Value-driven design (VDD) is a systems engineering strategy based on microeconomics which enables multidisciplinary design optimization. Value-driven design is being developed by the American Institute of Aeronautics and Astronautics, through a program committee of government, industry and academic representatives. [1] In parallel, the U.S. Defense Advanced Research Projects Agency has promulgated an identical strategy, calling it value-centric design, on the F6 Program. At this point, the terms value-driven design and value-centric design are interchangeable. The essence of these strategies is that design choices are made to maximize system value rather than to meet performance requirements.
This is also similar to the value-driven approach of agile software development where a project's stakeholders prioritise their high-level needs (or system features) based on the perceived business value each would deliver. [2]
Value-driven design is controversial because performance requirements are a central element of systems engineering. [3] However, value-driven design supporters claim that it can improve the development of large aerospace systems by reducing or eliminating cost overruns [4] which are a major problem, according to independent auditors. [5]
Value-driven design creates an environment that enables and encourages design optimization by providing designers with an objective function and eliminating those constraints which have been expressed as performance requirements. The objective function inputs all the important attributes of the system being designed, and outputs a score. The higher the score, the better the design. [6] Describing an early version of what is now called value-driven design, George Hazelrigg said, "The purpose of this framework is to enable the assessment of a value for every design option so that options can be rationally compared and a choice taken." [7] At the whole system level, the objective function which performs this assessment of value is called a "value model." [8] The value model distinguishes value-driven design from Multi-Attribute Utility Theory applied to design. [9] Whereas in Multi-Attribute Utility Theory, an objective function is constructed from stakeholder assessments, [10] value-driven design employs economic analysis to build a value model. [11] The basis for the value model is often an expression of profit for a business, but economic value models have also been developed for other organizations, such as government. [8]
To design a system, engineers first take system attributes that would traditionally be assigned performance requirements, like the range and fuel consumption of an aircraft, and build a system value model that uses all these attributes as inputs. Next, the conceptual design is optimized to maximize the output of the value model.
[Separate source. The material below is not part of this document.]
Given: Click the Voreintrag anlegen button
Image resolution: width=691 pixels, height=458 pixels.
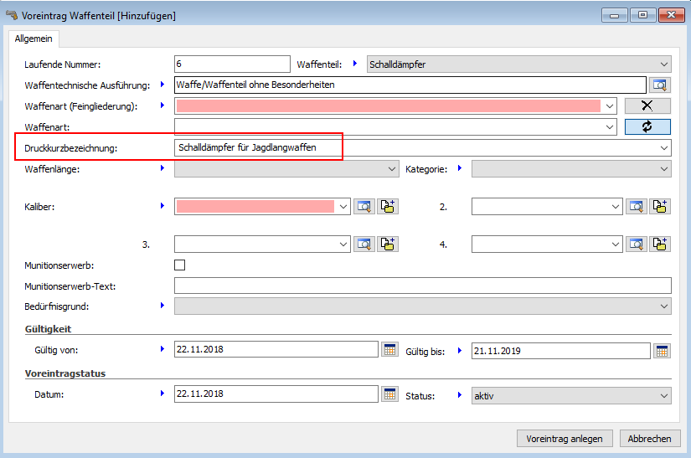Looking at the screenshot, I should coord(565,439).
Then, when the system is decomposed into components, an objective function for each component is derived from the system value model through a sensitivity analysis. [6]
A workshop exercise implementing value-driven design for a GPS satellite was conducted in 2006, and may serve as an example of the process. [12]
The dichotomy between designing to performance requirements versus objective functions was raised by Herbert Simon in an essay called "The Science of Design" in 1969. [13] Simon played both sides, saying that, ideally, engineered systems should be optimized according to an objective function, but realistically this is often too hard, so that attributes would need to be satisficed, which amounted to setting performance requirements. But he included optimization techniques in his recommended curriculum for engineers, and endorsed "utility theory and statistical decision theory as a logical framework for rational choice among given alternatives".
Utility theory was given most of its current mathematical formulation by von Neumann and Morgenstern, [14] but it was the economist Kenneth Arrow who proved the Expected Utility Theorem most broadly, which says in essence that, given a choice among a set of alternatives, one should choose the alternative that provides the greatest probabilistic expectation of utility, where utility is value adjusted for risk aversion. [15]
Ralph Keeney and Howard Raiffa extended utility theory in support of decision making, [10] and Keeney developed the idea of a value model to encapsulate the calculation of utility. [16] Keeney and Raiffa also used "attributes" to describe the inputs to an evaluation process or value model.
George Hazelrigg put engineering design, business plan analysis, and decision theory together for the first time in a framework in a paper written in 1995, which was published in 1998. [7] Meanwhile, Paul Collopy independently developed a similar framework in 1997, and Harry Cook developed the S-Model for incorporating product price and demand into a profit-based objective function for design decisions. [17]
The MIT Engineering Systems Division produced a series of papers from 2000 on, many co-authored by Daniel Hastings, in which many utility formulations were used to address various forms of uncertainty in making engineering design decisions. Saleh et al. [18] is a good example of this work.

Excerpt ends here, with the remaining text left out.